[[ TEXT PASSAGE, beginning ]]

One question is, with one hand tied behind its back by campaign finance law, how will the city get its side of the story out if the cable/telecom industry tries to buy the election again?

Roiniotis says city officials plan to make the language of the ballot question clearer and hold study sessions on the matter to inform the public, before the city council votes to put it on the ballot. In addition, city council members can lobby on their own time, and the council as a whole is permitted to pass resolutions for or against ballot measures.

But council recently passed a new higher threshold for campaign finance reporting that might make it easier for telecommunication groups to conceal how much they are spending to defeat the measure.

Assistant City Attorney Jeff Friedland told Boulder Weekly that a previous ordinance required “issue committees” to file reports revealing any contributions over $200; the new regulation allows those groups to spend up to $5,000 without filing a disclosure. Theoretically, the opposition could form multiple committees and keep each one’s contributions under the radar, at less than $5,000. Friedland says the change was made to align with a recent 10th Circuit Court of Appeals ruling prompting the state to raise its own campaign reporting threshold from $200 to $5,000.

Comcast spokesperson Cindy Parsons told Boulder Weekly that generally speaking, attempts to create city-operated telecommunications services “have not been successful in other municipalities.”

In response to a question about what plans Comcast has to lobby against the new measure if it lands on the ballot, she says, “I think it’s too early to tell on that piece.”

She downplays the competitive threat to the company’s market share when asked about the reasons behind Comcast opposing the initiative.

“We are in the very early stages of learning more about the new proposal, but let me reinforce Comcast’s commitment to a healthy and robust competitive environment which typically results in more choices for consumers and faster innovation of products and services,” Parsons said in an email.

[[ TEXT PASSAGE, end ]]
[[ DATASET RECORDS, beginning ]]

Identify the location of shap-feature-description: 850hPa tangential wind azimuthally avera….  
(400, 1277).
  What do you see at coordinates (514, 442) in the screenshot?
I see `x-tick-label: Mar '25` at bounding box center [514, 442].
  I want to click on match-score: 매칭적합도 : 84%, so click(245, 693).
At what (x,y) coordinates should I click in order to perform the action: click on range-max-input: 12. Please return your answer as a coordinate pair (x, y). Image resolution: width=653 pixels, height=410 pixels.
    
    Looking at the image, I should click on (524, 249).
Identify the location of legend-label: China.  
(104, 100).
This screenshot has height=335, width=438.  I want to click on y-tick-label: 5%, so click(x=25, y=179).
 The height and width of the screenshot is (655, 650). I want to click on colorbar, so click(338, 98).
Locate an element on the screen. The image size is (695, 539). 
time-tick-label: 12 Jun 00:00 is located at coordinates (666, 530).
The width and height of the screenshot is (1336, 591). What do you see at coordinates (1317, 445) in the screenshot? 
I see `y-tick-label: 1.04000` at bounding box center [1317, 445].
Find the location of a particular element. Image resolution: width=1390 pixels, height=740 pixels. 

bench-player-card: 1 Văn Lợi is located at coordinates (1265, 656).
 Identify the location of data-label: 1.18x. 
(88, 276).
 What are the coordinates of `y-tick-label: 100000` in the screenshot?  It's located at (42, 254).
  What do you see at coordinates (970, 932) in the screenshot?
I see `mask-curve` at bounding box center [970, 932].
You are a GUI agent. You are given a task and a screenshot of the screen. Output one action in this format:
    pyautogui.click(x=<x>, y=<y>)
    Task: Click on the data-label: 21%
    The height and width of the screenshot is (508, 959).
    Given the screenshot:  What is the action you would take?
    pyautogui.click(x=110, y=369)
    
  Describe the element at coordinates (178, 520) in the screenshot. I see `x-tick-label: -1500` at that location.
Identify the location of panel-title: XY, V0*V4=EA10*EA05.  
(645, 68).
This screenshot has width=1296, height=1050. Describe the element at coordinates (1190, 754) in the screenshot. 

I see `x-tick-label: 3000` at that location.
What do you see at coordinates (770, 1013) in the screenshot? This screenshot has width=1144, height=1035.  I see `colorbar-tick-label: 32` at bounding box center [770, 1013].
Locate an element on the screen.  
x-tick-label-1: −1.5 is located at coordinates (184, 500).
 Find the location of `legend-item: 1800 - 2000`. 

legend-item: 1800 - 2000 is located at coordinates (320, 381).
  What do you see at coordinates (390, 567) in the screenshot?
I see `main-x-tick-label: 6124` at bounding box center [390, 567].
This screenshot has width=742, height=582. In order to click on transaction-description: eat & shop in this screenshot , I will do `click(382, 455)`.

[[ DATASET RECORDS, end ]]

DIRECTIONS =
Copy the Boulder ballot passage starting with "But council recently" and going on through "defeat the measure.", and swap "telecommunication groups" for "cable companies". The records have nothing to do with the Boulder ballot passage.

ANSWER FOR THE TASK =
But council recently passed a new higher threshold for campaign finance reporting that might make it easier for cable companies to conceal how much they are spending to defeat the measure.